* _WRITTEN REQUEST_: Please copy the following records word for word, leaving nothing out and adding nothing.

* _DATA IN THIS EXERCISE_:
* * * * *
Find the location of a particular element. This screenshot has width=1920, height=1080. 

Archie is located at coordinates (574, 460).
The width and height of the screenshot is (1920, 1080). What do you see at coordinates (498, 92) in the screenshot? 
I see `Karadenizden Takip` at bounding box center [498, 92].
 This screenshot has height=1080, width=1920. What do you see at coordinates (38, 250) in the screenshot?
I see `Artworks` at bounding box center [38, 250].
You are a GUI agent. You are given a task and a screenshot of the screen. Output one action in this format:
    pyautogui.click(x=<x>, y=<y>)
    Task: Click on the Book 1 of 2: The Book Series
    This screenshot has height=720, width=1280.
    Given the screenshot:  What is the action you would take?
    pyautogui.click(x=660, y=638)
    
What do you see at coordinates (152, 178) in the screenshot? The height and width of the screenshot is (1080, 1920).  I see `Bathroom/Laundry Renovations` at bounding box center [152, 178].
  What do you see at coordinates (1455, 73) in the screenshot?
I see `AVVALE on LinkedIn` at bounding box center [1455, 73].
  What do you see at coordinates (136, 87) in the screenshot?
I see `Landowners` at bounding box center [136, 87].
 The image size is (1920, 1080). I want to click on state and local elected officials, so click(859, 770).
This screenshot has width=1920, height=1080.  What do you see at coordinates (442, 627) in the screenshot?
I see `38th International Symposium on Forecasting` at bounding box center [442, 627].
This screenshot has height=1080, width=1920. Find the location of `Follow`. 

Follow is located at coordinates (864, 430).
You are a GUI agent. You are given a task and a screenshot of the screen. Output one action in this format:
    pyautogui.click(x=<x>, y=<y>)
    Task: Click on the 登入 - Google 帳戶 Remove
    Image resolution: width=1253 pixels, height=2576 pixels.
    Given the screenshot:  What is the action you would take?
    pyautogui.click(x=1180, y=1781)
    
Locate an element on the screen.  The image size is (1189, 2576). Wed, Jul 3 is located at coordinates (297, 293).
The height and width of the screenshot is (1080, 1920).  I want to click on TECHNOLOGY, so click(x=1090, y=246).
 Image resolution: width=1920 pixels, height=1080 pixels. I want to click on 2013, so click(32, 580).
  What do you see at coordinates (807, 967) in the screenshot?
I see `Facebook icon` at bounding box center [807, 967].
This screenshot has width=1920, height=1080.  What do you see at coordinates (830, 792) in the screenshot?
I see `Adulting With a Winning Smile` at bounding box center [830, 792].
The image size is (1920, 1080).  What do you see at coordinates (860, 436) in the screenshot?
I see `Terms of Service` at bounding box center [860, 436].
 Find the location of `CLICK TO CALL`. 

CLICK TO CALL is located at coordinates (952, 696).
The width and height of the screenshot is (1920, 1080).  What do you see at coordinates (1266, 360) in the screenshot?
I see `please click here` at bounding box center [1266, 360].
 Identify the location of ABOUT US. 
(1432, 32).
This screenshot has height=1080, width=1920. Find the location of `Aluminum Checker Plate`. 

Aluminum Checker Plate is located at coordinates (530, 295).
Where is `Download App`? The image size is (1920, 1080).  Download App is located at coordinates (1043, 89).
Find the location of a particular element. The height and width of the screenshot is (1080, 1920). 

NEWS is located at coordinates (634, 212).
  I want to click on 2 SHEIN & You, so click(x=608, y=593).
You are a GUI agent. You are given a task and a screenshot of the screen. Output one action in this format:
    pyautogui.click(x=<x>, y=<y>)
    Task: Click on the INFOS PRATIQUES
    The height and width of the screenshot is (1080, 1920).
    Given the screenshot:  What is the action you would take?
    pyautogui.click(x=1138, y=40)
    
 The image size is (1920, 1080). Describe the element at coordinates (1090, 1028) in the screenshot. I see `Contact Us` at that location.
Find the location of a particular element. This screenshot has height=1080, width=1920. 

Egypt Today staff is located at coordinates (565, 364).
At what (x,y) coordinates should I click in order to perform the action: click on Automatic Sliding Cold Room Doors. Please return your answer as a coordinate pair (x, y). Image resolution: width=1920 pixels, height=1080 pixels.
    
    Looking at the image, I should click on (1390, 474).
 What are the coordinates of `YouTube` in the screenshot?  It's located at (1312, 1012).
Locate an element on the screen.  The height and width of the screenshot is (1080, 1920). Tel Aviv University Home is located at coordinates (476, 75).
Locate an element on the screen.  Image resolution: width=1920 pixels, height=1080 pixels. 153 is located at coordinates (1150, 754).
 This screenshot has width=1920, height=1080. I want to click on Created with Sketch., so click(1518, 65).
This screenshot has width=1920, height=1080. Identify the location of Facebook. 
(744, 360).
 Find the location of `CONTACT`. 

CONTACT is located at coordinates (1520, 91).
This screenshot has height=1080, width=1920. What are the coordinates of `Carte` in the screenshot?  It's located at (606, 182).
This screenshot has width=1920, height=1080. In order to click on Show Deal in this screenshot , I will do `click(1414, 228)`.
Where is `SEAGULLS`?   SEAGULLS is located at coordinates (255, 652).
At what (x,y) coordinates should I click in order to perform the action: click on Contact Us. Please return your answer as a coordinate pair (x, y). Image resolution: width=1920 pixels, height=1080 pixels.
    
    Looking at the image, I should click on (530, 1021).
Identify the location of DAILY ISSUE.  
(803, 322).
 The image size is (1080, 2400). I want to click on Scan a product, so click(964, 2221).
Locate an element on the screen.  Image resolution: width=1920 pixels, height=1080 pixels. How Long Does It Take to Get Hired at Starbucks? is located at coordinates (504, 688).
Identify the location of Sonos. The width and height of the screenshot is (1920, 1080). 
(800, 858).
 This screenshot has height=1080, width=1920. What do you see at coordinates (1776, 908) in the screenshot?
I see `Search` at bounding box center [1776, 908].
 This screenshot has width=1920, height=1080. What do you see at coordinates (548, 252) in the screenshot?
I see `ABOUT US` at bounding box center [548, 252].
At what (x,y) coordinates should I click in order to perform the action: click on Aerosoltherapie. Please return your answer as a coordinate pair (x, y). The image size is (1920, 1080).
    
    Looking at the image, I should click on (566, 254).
* * * * *
* _OUTPUT FOR THIS EXERCISE_:
Find the location of a particular element. This screenshot has width=1920, height=1080. 

Archie is located at coordinates (574, 460).
The width and height of the screenshot is (1920, 1080). What do you see at coordinates (498, 92) in the screenshot? 
I see `Karadenizden Takip` at bounding box center [498, 92].
 This screenshot has height=1080, width=1920. What do you see at coordinates (38, 250) in the screenshot?
I see `Artworks` at bounding box center [38, 250].
You are a GUI agent. You are given a task and a screenshot of the screen. Output one action in this format:
    pyautogui.click(x=<x>, y=<y>)
    Task: Click on the Book 1 of 2: The Book Series
    This screenshot has height=720, width=1280.
    Given the screenshot:  What is the action you would take?
    pyautogui.click(x=660, y=638)
    
What do you see at coordinates (152, 178) in the screenshot? The height and width of the screenshot is (1080, 1920).  I see `Bathroom/Laundry Renovations` at bounding box center [152, 178].
  What do you see at coordinates (1455, 73) in the screenshot?
I see `AVVALE on LinkedIn` at bounding box center [1455, 73].
  What do you see at coordinates (136, 87) in the screenshot?
I see `Landowners` at bounding box center [136, 87].
 The image size is (1920, 1080). I want to click on state and local elected officials, so click(859, 770).
This screenshot has width=1920, height=1080.  What do you see at coordinates (442, 627) in the screenshot?
I see `38th International Symposium on Forecasting` at bounding box center [442, 627].
This screenshot has height=1080, width=1920. Find the location of `Follow`. 

Follow is located at coordinates (864, 430).
You are a GUI agent. You are given a task and a screenshot of the screen. Output one action in this format:
    pyautogui.click(x=<x>, y=<y>)
    Task: Click on the 登入 - Google 帳戶 Remove
    Image resolution: width=1253 pixels, height=2576 pixels.
    Given the screenshot:  What is the action you would take?
    pyautogui.click(x=1180, y=1781)
    
Locate an element on the screen.  The image size is (1189, 2576). Wed, Jul 3 is located at coordinates (297, 293).
The height and width of the screenshot is (1080, 1920).  I want to click on TECHNOLOGY, so click(x=1090, y=246).
 Image resolution: width=1920 pixels, height=1080 pixels. I want to click on 2013, so click(32, 580).
  What do you see at coordinates (807, 967) in the screenshot?
I see `Facebook icon` at bounding box center [807, 967].
This screenshot has width=1920, height=1080.  What do you see at coordinates (830, 792) in the screenshot?
I see `Adulting With a Winning Smile` at bounding box center [830, 792].
The image size is (1920, 1080).  What do you see at coordinates (860, 436) in the screenshot?
I see `Terms of Service` at bounding box center [860, 436].
 Find the location of `CLICK TO CALL`. 

CLICK TO CALL is located at coordinates (952, 696).
The width and height of the screenshot is (1920, 1080).  What do you see at coordinates (1266, 360) in the screenshot?
I see `please click here` at bounding box center [1266, 360].
 Identify the location of ABOUT US. 
(1432, 32).
This screenshot has height=1080, width=1920. Find the location of `Aluminum Checker Plate`. 

Aluminum Checker Plate is located at coordinates (530, 295).
Where is `Download App`? The image size is (1920, 1080).  Download App is located at coordinates (1043, 89).
Find the location of a particular element. The height and width of the screenshot is (1080, 1920). 

NEWS is located at coordinates (634, 212).
  I want to click on 2 SHEIN & You, so click(x=608, y=593).
You are a GUI agent. You are given a task and a screenshot of the screen. Output one action in this format:
    pyautogui.click(x=<x>, y=<y>)
    Task: Click on the INFOS PRATIQUES
    The height and width of the screenshot is (1080, 1920).
    Given the screenshot:  What is the action you would take?
    pyautogui.click(x=1138, y=40)
    
 The image size is (1920, 1080). Describe the element at coordinates (1090, 1028) in the screenshot. I see `Contact Us` at that location.
Find the location of a particular element. This screenshot has height=1080, width=1920. 

Egypt Today staff is located at coordinates (565, 364).
At what (x,y) coordinates should I click in order to perform the action: click on Automatic Sliding Cold Room Doors. Please return your answer as a coordinate pair (x, y). Image resolution: width=1920 pixels, height=1080 pixels.
    
    Looking at the image, I should click on (1390, 474).
 What are the coordinates of `YouTube` in the screenshot?  It's located at (1312, 1012).
Locate an element on the screen.  The height and width of the screenshot is (1080, 1920). Tel Aviv University Home is located at coordinates (476, 75).
Locate an element on the screen.  Image resolution: width=1920 pixels, height=1080 pixels. 153 is located at coordinates (1150, 754).
 This screenshot has width=1920, height=1080. I want to click on Created with Sketch., so click(1518, 65).
This screenshot has width=1920, height=1080. Identify the location of Facebook. 
(744, 360).
 Find the location of `CONTACT`. 

CONTACT is located at coordinates (1520, 91).
This screenshot has height=1080, width=1920. What are the coordinates of `Carte` in the screenshot?  It's located at (606, 182).
This screenshot has width=1920, height=1080. In order to click on Show Deal in this screenshot , I will do `click(1414, 228)`.
Where is `SEAGULLS`?   SEAGULLS is located at coordinates (255, 652).
At what (x,y) coordinates should I click in order to perform the action: click on Contact Us. Please return your answer as a coordinate pair (x, y). Image resolution: width=1920 pixels, height=1080 pixels.
    
    Looking at the image, I should click on (530, 1021).
Identify the location of DAILY ISSUE.  
(803, 322).
 The image size is (1080, 2400). I want to click on Scan a product, so click(964, 2221).
Locate an element on the screen.  Image resolution: width=1920 pixels, height=1080 pixels. How Long Does It Take to Get Hired at Starbucks? is located at coordinates (504, 688).
Identify the location of Sonos. The width and height of the screenshot is (1920, 1080). 
(800, 858).
 This screenshot has height=1080, width=1920. What do you see at coordinates (1776, 908) in the screenshot?
I see `Search` at bounding box center [1776, 908].
 This screenshot has width=1920, height=1080. What do you see at coordinates (548, 252) in the screenshot?
I see `ABOUT US` at bounding box center [548, 252].
At what (x,y) coordinates should I click in order to perform the action: click on Aerosoltherapie. Please return your answer as a coordinate pair (x, y). The image size is (1920, 1080).
    
    Looking at the image, I should click on (566, 254).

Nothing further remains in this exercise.